| Passage to read |

Gary, as you've said before, you've made your views on 'blackness' and 'whiteness' clear before. Is it really necessary to rehash it?
I quite liked the post on Pam Noles; thank you for putting that up.
We've gone around on this before (at Unfogged).
Weiner, you're just too quick for me tonight.
I was hoping that my expectation that the thread would devolve into just this point would be disappointed. No such luck.
The more links the merrier, SB.
w/d, you lint puppet, maybe the reason Orin Kerr is so widely non-disliked is that he always does see the bright side of everything.
"Is it really necessary to rehash it?"
Don't plan to say more about it. But as noted, lots of new folks around.
I poked briefly around the archives recently, and was surprised yet again how recently it was that Unfogged went from an average of 0-1 comments to turning into IRC. Only around 17 months ago it was still pretty quiet around here. Then: boom.
Amusing to check the link to the previous discussion and see that I had a grand total of one (1) comment. I realize my comments are awesomely devastating, and their power is unbounded, and people live in fear of that awesomely awesome awesomeness, but, gee.
Of course, it gotat least five offended complaints/arguing responses. Awesome. Imagine if I actually tried to troll.

| Supplied information |
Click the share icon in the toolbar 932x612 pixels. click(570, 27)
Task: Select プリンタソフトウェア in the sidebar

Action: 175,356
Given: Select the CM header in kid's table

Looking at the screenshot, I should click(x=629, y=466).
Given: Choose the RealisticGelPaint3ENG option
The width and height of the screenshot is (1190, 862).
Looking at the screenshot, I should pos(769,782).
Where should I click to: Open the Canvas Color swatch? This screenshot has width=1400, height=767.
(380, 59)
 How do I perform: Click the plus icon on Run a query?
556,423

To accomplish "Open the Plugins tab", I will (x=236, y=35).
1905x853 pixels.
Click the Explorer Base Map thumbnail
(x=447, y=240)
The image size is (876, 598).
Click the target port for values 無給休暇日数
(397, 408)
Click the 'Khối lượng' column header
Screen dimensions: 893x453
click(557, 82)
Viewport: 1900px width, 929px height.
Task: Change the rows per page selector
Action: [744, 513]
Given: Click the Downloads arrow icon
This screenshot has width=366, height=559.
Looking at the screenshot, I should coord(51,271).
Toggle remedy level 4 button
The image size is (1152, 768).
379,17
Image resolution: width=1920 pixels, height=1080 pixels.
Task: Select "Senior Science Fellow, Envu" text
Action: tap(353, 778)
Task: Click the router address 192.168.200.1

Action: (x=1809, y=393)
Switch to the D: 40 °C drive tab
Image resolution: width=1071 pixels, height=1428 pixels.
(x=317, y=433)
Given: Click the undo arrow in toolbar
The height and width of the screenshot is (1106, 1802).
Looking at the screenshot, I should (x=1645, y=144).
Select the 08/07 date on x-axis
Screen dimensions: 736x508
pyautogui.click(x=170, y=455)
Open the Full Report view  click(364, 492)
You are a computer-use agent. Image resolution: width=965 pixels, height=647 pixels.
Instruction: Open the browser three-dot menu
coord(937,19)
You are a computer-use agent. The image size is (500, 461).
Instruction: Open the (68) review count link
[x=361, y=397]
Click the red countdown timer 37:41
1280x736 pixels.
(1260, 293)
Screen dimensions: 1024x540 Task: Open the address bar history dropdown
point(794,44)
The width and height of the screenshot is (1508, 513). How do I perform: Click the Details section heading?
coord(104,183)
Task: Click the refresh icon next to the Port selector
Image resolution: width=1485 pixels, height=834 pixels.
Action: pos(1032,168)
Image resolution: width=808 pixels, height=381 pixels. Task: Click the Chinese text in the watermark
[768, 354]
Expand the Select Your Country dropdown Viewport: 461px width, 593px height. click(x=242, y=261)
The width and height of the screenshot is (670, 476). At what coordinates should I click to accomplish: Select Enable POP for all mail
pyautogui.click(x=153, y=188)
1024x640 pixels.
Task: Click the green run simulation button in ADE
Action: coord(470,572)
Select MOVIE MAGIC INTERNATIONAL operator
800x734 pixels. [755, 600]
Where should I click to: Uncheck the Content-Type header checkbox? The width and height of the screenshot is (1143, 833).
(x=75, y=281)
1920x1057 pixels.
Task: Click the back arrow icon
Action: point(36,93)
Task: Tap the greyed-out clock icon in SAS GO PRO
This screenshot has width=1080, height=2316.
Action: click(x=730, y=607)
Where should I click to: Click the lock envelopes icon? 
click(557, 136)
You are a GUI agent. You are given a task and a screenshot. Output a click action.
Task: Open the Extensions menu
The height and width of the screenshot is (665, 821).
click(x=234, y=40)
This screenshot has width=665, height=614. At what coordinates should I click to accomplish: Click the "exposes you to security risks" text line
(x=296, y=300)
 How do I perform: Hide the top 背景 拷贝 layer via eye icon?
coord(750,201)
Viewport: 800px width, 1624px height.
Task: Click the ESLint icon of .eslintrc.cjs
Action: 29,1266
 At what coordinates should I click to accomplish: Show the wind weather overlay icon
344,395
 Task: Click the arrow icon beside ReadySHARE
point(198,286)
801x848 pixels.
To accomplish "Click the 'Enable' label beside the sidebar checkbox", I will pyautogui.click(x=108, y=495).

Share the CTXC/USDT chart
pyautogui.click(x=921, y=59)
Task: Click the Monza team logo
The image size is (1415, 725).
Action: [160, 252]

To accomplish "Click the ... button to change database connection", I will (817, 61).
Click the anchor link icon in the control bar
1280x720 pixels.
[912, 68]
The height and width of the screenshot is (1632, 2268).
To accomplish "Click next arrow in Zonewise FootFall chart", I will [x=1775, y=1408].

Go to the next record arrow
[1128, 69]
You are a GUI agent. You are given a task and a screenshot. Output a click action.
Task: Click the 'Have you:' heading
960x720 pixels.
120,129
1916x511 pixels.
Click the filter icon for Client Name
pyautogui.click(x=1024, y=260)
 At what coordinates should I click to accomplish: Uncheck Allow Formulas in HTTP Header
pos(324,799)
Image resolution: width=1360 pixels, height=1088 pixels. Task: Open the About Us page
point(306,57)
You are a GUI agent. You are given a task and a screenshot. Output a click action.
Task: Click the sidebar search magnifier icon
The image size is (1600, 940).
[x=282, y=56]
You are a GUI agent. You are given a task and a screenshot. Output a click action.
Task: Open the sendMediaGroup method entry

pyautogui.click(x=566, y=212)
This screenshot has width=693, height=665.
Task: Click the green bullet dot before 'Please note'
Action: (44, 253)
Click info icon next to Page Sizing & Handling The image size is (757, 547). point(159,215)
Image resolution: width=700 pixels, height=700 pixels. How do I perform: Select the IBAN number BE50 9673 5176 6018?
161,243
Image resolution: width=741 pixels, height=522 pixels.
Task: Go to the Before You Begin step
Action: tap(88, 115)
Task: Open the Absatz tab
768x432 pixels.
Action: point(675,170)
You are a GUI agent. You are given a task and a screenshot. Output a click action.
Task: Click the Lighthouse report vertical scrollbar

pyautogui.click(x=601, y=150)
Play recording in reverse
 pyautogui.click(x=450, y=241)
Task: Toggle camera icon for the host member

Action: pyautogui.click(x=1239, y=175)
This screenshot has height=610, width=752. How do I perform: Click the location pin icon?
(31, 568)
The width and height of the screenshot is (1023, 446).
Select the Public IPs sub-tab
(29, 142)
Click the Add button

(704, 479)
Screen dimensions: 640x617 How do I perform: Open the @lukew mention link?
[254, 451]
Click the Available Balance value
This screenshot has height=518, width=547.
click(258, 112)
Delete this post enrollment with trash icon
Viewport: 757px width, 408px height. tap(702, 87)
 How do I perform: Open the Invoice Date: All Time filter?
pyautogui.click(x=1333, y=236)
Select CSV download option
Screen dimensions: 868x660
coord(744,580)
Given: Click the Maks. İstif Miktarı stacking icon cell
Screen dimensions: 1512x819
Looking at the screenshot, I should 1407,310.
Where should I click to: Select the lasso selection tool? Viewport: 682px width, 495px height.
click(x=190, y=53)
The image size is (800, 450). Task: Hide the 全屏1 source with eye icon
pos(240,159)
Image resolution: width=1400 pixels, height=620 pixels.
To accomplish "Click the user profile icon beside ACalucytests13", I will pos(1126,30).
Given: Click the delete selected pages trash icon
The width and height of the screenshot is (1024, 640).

| Tasks to carry out |
1. In the comment thread, about how long ago was Unfogged still pretty quiet?
2. Go on with the comment thread by writing the next comment after the last one shown.

| Results for each task |
1. Around 17 months ago.

2.
I think we were all a bit primed because we remembered the thread linked in 84.
For shits and giggles, I'll observe that my Persian-Iranian boyfriend and his family consider themselves "white." As, I'm extrapolating here, our host did. To be clear, that "white" as in "well, we're white, but we're Persian." Whereas, according to country-club standards of whiteness, neither my boyf nor our Mexican former-host would qualify.
Here's ogged calling himself white.
Hm. That makes a whole lot of sense. Clearly I should have been asking him more direct questions when he was still around.
A little birdie suggests this data point, and that there may well be others.
"Persian-Iranian"
"Persian" modifies "Iranian" distinguishing from other Iranian ethnicities, I take it? As opposed to "Turkmen-Iranian" or "Kurdish-Iranian" or "Assyrian-Iranian," and so forth?
"To be clear, that 'white' as in 'well, we're white, but we're Persian.' Whereas, according to country-club standards of whiteness, neither my boyf nor our Mexican former-host would qualify."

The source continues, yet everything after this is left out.